=== AIM OF THE EXERCISE ===
Lines below containing the word "notifications" should be copied out.

=== PROVIDED INFORMATION ===
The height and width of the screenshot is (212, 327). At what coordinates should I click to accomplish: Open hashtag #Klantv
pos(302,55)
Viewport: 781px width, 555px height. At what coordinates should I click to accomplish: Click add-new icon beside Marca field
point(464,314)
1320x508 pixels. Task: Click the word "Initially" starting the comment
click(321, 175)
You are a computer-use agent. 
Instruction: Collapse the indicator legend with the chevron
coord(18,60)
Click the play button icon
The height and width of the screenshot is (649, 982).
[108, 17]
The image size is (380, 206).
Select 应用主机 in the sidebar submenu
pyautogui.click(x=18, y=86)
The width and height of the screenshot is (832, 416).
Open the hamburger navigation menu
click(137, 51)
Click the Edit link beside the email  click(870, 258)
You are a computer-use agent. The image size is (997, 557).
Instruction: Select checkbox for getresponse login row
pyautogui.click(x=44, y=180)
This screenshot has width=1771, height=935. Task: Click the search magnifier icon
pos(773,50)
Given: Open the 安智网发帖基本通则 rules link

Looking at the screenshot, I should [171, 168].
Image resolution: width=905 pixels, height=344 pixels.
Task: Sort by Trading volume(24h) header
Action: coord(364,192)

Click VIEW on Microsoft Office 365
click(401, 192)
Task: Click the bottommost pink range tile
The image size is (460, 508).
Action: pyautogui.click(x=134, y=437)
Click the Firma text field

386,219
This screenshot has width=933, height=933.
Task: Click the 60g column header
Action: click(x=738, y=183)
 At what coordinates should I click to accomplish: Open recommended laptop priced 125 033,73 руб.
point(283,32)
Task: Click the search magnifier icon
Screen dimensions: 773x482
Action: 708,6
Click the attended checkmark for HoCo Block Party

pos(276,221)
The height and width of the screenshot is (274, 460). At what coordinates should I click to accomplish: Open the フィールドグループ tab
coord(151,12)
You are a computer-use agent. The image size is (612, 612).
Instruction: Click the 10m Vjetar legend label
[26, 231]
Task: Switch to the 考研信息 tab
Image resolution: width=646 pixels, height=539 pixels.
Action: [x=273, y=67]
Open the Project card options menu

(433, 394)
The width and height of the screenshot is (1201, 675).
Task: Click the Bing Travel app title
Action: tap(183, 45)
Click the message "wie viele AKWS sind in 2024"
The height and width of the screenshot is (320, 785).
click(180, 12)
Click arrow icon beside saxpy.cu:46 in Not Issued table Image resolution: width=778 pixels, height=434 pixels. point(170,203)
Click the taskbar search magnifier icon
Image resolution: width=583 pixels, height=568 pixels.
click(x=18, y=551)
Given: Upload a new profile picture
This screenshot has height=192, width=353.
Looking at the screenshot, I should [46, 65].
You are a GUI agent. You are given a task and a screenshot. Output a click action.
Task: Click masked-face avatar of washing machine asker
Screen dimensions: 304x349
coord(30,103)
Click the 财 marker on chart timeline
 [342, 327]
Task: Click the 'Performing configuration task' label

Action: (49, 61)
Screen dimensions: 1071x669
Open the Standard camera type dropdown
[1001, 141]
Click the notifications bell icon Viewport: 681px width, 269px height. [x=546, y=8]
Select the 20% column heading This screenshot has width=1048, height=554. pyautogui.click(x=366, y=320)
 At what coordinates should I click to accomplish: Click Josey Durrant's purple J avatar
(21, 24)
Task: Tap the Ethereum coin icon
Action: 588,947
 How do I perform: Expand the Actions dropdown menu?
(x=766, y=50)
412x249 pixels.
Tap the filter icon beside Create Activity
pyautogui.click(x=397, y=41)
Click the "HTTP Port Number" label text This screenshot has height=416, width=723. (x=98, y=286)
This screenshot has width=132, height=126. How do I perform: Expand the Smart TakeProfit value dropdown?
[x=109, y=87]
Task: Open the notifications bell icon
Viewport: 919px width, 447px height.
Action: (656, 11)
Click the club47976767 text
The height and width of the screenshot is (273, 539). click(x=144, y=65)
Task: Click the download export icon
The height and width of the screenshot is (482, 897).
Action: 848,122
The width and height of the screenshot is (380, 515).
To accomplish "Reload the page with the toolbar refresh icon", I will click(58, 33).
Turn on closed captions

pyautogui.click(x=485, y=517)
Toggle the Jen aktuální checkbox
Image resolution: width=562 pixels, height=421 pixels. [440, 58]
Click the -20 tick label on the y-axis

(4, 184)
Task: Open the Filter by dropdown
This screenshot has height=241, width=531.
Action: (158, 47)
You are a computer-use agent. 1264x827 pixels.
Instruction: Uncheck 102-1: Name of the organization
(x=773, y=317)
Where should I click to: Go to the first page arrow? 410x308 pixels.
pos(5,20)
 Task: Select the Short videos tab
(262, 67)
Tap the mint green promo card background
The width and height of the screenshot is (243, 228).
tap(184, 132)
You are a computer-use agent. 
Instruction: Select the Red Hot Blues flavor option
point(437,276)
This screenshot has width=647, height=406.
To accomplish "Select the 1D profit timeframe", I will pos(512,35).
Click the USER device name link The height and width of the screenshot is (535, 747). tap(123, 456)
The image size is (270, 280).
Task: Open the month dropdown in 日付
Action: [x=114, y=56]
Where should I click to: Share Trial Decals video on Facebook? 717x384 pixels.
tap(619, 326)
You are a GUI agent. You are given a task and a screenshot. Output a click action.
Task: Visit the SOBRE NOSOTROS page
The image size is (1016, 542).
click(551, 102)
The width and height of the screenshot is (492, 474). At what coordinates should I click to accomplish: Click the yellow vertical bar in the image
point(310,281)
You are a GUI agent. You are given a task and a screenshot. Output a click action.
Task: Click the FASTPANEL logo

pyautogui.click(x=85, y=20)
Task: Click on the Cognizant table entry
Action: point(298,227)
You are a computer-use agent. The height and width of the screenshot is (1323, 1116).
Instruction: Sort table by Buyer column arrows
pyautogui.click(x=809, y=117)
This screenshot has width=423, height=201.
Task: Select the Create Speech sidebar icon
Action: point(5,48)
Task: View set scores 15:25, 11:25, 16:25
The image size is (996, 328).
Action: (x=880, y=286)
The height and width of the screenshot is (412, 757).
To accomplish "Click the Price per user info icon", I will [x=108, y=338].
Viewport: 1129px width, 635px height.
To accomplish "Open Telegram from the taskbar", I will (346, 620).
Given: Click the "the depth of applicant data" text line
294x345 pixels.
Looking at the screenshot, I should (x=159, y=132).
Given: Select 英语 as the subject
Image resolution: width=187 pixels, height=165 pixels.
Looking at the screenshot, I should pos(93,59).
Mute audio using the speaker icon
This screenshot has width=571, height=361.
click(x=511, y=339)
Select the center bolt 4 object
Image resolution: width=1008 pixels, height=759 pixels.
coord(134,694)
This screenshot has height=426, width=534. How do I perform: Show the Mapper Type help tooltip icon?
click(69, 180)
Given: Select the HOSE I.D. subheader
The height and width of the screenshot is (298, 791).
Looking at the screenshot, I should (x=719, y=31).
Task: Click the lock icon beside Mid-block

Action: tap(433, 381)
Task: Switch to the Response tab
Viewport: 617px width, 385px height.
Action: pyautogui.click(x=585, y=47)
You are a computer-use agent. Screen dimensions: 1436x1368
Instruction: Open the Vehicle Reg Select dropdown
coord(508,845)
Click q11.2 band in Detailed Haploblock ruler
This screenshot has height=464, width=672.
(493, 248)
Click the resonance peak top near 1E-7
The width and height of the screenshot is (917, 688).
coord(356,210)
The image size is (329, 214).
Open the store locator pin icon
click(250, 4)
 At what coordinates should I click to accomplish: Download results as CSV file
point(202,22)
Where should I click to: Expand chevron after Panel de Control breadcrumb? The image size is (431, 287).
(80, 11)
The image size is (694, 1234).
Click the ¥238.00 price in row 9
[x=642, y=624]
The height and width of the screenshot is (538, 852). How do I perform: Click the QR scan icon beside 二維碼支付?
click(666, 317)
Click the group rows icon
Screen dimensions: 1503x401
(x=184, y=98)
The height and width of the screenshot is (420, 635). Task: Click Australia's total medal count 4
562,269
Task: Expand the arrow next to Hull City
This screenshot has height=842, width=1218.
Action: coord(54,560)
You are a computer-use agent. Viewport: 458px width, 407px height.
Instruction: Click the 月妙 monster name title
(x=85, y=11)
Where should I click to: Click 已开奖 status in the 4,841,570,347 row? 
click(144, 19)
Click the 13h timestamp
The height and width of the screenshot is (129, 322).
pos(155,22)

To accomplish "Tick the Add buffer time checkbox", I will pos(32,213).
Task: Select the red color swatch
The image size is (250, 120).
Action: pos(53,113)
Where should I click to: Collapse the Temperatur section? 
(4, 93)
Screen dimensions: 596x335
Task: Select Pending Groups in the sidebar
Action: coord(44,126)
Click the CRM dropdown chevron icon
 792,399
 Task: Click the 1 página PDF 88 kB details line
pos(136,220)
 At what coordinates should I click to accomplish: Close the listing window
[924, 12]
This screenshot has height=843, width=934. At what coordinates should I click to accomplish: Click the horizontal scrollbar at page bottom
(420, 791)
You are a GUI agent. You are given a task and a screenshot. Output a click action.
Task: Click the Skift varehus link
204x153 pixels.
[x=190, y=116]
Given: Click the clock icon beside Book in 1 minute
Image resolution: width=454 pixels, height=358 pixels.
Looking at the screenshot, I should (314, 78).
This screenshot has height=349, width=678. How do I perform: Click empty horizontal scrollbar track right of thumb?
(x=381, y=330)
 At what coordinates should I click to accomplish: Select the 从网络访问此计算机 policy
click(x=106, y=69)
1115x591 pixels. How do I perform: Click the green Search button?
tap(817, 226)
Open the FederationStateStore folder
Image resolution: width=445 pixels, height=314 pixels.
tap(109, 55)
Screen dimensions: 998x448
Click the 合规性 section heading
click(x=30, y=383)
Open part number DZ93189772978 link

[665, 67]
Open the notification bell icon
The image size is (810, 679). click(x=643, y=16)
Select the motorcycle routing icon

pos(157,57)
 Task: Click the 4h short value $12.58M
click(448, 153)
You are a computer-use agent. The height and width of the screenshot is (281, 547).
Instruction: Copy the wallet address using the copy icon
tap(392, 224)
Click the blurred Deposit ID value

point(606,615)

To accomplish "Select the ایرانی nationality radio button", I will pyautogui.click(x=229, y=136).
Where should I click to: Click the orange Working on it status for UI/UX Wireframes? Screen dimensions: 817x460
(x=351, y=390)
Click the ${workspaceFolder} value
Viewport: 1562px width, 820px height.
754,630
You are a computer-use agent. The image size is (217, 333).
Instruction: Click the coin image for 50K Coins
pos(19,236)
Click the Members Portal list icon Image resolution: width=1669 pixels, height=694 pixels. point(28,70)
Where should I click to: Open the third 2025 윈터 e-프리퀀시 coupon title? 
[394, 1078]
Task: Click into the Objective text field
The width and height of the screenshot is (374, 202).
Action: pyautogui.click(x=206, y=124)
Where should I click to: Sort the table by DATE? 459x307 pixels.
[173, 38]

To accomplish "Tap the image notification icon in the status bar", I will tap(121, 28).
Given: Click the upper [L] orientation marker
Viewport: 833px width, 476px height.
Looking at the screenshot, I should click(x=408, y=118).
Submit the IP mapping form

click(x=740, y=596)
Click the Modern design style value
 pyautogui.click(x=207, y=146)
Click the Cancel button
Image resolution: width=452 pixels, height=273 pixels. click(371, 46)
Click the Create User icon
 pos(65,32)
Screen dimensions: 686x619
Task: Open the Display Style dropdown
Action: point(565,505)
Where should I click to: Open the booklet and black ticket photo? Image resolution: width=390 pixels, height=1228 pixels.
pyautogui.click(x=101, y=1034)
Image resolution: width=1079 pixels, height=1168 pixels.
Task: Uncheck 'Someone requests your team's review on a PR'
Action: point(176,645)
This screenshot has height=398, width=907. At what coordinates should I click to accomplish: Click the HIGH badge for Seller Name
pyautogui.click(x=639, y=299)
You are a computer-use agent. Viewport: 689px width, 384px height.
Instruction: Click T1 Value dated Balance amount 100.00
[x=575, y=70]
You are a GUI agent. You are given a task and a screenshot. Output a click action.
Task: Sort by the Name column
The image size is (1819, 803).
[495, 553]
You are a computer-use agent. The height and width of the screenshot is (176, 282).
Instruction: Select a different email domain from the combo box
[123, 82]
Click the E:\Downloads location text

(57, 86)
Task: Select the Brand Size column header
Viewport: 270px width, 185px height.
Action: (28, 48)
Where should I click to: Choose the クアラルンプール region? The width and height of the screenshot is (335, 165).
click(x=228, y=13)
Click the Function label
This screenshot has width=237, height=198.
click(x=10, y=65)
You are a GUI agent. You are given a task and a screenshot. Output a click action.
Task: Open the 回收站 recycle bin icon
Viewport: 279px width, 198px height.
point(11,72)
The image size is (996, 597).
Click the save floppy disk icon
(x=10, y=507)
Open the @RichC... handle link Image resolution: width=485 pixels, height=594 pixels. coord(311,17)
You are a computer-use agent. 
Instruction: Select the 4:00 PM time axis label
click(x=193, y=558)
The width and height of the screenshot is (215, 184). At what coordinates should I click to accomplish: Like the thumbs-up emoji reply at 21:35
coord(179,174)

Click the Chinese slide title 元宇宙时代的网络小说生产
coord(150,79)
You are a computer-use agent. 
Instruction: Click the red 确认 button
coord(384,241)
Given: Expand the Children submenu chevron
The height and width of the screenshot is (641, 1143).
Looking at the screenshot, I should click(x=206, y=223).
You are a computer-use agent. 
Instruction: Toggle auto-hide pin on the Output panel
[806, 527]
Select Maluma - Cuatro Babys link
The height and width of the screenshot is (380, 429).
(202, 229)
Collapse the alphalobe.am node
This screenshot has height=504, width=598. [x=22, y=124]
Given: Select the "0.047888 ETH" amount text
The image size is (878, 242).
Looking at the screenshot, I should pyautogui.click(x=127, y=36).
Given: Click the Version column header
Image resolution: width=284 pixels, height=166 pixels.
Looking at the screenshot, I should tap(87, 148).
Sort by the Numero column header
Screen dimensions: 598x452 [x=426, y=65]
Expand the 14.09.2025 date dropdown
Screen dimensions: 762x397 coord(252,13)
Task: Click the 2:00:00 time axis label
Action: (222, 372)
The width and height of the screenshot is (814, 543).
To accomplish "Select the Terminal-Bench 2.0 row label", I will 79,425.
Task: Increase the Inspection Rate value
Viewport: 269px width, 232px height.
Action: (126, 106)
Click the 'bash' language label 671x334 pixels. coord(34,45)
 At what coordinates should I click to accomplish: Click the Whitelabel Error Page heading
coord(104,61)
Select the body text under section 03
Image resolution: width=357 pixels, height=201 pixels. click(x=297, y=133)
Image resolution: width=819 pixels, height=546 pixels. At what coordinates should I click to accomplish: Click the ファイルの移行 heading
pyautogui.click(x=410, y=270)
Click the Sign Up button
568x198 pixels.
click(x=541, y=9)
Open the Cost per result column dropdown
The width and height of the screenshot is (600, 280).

=== ANSWER SPACE ===
Click the notifications bell icon Viewport: 681px width, 269px height. [x=546, y=8]
Task: Open the notifications bell icon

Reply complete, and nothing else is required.